(Data entries)

※ ※ ※

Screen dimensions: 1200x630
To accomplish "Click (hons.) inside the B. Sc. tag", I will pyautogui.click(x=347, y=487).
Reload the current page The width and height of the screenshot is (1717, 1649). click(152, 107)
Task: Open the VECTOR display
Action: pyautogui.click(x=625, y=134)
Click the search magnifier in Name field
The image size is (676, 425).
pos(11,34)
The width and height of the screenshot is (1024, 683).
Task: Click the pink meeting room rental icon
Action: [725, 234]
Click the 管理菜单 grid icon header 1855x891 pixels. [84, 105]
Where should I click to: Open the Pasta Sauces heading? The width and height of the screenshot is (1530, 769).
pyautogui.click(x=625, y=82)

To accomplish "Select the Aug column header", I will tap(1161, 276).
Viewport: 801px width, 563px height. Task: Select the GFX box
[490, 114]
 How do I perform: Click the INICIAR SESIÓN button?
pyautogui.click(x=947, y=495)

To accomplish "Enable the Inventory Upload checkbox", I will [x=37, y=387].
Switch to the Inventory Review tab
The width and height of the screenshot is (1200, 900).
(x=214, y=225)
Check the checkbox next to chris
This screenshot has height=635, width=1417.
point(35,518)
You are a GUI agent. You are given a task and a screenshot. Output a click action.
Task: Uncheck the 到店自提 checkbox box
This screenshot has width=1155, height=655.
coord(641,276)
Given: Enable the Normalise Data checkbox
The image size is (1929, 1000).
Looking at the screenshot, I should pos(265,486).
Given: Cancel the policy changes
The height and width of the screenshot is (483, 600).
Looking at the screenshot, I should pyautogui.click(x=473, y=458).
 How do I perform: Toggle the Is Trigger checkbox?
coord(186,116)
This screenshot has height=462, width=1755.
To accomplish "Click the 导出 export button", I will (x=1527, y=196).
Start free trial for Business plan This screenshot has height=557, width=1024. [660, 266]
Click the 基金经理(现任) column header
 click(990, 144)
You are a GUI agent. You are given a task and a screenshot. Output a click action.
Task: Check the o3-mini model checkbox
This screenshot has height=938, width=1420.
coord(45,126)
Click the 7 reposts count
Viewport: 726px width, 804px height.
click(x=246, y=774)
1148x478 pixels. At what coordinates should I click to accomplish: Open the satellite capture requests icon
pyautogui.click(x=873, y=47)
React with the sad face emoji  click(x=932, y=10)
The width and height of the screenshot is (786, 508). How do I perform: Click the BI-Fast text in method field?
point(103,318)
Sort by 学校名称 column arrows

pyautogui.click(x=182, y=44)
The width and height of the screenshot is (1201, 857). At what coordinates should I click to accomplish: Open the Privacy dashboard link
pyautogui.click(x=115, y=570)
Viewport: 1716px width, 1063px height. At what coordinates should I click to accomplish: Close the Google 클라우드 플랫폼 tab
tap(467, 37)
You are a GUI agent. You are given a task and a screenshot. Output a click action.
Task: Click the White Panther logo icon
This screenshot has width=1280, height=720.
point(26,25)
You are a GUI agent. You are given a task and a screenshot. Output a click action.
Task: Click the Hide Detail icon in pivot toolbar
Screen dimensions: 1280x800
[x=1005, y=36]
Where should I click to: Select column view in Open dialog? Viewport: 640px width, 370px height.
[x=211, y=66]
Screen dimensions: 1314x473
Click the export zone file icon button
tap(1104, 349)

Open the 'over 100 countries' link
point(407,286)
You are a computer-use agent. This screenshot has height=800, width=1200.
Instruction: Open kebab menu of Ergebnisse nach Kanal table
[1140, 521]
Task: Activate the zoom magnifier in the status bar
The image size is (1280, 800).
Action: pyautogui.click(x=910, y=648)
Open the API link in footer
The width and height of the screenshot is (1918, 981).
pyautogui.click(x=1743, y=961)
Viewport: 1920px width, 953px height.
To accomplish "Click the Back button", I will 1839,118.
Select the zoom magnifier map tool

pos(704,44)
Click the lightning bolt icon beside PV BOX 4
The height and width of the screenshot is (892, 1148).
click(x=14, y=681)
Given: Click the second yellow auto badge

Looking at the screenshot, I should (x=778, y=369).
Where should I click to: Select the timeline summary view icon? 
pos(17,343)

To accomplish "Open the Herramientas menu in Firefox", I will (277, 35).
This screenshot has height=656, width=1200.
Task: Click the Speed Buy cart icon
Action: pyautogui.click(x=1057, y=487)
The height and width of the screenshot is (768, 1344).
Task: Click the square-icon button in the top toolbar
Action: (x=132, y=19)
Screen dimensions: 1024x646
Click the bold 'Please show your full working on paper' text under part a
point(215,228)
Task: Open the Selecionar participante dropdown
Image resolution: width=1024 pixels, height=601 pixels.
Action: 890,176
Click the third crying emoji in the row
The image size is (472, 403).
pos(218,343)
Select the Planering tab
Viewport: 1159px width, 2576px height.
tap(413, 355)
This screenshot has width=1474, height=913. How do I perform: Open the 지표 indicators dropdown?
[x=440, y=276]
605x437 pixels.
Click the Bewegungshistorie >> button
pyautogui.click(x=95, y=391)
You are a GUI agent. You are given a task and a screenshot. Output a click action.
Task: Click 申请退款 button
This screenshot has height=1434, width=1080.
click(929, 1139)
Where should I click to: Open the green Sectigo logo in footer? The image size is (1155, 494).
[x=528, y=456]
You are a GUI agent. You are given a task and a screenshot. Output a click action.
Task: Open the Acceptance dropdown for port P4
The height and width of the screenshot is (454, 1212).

※ ※ ※

**To do**
Filter the entries above down to the lines containing the word "Enable".

**Written answer**
To accomplish "Enable the Inventory Upload checkbox", I will [x=37, y=387].
Given: Enable the Normalise Data checkbox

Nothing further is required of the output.